Most uncanny and eerie about all this, too, is how much “The Dream Society” of “imagination” resembles, albeit in aberrant and perverse manifestation, William Blake’s Golgonooza, “city of the imagination“. It might be most revealing, in fact, to compare Jensen’s The Dream Society with Kathleen Raine’s book on Blake’s Golgonooza too, keeping in mind Henri Bortoft’s distinction between “authentic and counterfeit wholes”. (I’ve read both books, but never to compare them in that sense). Equally eerie and uncanny is how much Jensen’s “market mysticism” (as I’ve called it) and his “Dream Society” seem to affirm what cultural philosopher Jean Gebser described as the “irruption” of older factors and energies of myth and magic hitherto dormant or latent in our psychic constitution (that is, all those matters equally ascribed to Jung’s “collective unconscious”), but using an inappropriate business or economic model or paradigm to impose “market discipline” on this irruption.

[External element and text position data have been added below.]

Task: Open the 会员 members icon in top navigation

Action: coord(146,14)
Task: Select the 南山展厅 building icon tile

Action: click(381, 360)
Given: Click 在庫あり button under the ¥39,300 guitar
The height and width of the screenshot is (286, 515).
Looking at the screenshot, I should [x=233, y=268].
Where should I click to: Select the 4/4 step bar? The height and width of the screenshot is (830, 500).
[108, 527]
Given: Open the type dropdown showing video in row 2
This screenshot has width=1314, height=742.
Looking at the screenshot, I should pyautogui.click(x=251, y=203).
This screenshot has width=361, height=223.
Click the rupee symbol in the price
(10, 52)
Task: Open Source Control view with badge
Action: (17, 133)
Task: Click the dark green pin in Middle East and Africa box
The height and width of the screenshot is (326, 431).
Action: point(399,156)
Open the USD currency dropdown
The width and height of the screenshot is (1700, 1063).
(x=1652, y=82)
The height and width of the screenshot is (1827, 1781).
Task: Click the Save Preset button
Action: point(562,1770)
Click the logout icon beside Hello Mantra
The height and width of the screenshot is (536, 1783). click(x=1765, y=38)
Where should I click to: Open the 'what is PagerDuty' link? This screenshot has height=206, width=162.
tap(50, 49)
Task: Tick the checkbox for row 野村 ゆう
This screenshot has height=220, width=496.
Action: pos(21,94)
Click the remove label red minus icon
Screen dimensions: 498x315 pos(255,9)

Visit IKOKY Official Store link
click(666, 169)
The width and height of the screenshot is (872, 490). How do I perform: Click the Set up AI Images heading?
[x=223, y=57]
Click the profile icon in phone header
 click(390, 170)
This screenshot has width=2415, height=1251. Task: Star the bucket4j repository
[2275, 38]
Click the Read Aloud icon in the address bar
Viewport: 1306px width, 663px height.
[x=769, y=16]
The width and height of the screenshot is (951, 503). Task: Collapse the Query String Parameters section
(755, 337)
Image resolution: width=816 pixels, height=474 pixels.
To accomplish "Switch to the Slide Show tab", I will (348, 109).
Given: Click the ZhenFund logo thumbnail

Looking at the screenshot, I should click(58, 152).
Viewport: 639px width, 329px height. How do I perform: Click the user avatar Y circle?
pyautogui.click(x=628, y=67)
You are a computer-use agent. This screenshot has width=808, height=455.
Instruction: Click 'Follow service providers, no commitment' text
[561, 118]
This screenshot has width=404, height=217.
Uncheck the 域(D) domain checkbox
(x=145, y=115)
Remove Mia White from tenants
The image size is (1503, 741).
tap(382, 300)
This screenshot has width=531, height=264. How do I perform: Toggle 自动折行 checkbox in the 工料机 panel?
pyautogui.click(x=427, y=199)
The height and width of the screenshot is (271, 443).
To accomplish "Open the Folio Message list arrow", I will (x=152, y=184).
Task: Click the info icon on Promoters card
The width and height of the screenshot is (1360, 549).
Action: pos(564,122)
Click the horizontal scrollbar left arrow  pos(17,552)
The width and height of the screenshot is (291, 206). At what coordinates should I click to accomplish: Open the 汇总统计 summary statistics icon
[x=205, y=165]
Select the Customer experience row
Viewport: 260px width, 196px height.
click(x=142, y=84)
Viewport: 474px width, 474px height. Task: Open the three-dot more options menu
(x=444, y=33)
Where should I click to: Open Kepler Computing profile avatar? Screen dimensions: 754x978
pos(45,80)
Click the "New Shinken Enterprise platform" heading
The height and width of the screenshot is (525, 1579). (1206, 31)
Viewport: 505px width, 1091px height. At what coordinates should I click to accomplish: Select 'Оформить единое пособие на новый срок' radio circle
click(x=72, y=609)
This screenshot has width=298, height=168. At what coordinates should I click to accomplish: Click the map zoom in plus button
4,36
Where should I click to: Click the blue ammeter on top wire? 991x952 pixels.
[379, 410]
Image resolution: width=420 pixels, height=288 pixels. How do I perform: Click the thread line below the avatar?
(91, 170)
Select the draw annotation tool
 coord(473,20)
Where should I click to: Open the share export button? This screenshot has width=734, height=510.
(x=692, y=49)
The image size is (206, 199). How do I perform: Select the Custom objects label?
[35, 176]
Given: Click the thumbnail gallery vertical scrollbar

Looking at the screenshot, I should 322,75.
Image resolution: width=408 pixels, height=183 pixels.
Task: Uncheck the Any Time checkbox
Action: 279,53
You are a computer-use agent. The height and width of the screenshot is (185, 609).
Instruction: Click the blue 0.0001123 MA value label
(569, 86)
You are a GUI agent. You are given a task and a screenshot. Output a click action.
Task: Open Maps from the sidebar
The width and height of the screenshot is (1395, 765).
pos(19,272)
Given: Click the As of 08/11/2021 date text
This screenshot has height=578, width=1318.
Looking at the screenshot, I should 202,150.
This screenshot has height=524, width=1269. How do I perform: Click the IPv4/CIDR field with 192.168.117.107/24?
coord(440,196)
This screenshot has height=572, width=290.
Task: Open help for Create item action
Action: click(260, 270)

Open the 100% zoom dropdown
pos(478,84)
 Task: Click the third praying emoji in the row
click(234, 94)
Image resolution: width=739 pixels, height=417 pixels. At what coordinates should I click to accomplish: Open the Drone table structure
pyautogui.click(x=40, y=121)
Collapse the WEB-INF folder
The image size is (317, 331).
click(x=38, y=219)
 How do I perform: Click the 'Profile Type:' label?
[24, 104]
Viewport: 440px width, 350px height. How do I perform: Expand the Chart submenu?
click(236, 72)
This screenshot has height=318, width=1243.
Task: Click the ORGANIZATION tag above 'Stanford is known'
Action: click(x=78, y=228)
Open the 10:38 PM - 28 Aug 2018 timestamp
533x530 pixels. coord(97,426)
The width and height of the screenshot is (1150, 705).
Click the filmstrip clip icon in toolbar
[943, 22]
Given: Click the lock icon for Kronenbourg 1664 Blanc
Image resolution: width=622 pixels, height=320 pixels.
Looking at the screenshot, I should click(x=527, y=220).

As mentioned earlier, Jensen’s “post-rational” market and the Dream Society are definitely “post-modern” in conception. It is also definitely “post-truth” inasmuch as it’s chief artifacts are “stories” and narratives that do not necessarily have to have any relation to truth or fact. They just have to seem meaningful or “spiritual” in the bizarre sense the Jensen seems to understand that. The “image” is all that matters. In other words, the underlying metaphysical justification for the Dream Society is that “perception is reality”. And while “perception is reality” is true, to a great extent, it also matters whether your perception is clear or clouded with delusion, or transparent or opaque, as Gebser puts it (or revelation or velation). “Perception is reality” is a pretty obvious enticement to the manipulation of perception and the images or “collective representations” (as Owen Barfield calls them) or the manufacturing of “reality”, or “social construction of reality”, and to magic or Mikunas’s “technocratic shamanism”.
So, you can see why William Blake felt that “cleansing the doors of perception” was such an urgent task, which is equally Gebser’s “diaphaneity” or the “transparency of the world”. In fact, maybe it’s the very dangers of this “Dream Society” and its sorcerer’s apprentices that will compel us to undertake the task seriously, or be enslaved by it and in thrall to it. As the German poet Hölderlin once expressed it “where the peril is greatest, there lies the saving power also”, or Rumi: “the cure for the disease is in the disease”. And that is especially the case with “the Dream Society” and now especially the need, as Paul Levy puts it, “to awaken in the dream”.
In fact, becoming masters of what is called “lucid dreaming” may be even a survival technique. (It was certainly the first task that Castaneda had to undertake in his apprenticeship to don Juan).
I have to say, too, that I’m pretty much in awe of Jean Gebser’s prescience in his insights into how these older forces of myth and magic are once again becoming animated and active in us and the culture, and his warnings about this and the need for insight into their manifestations. Given the unnerving events of the day, can there remain much doubt about this at all?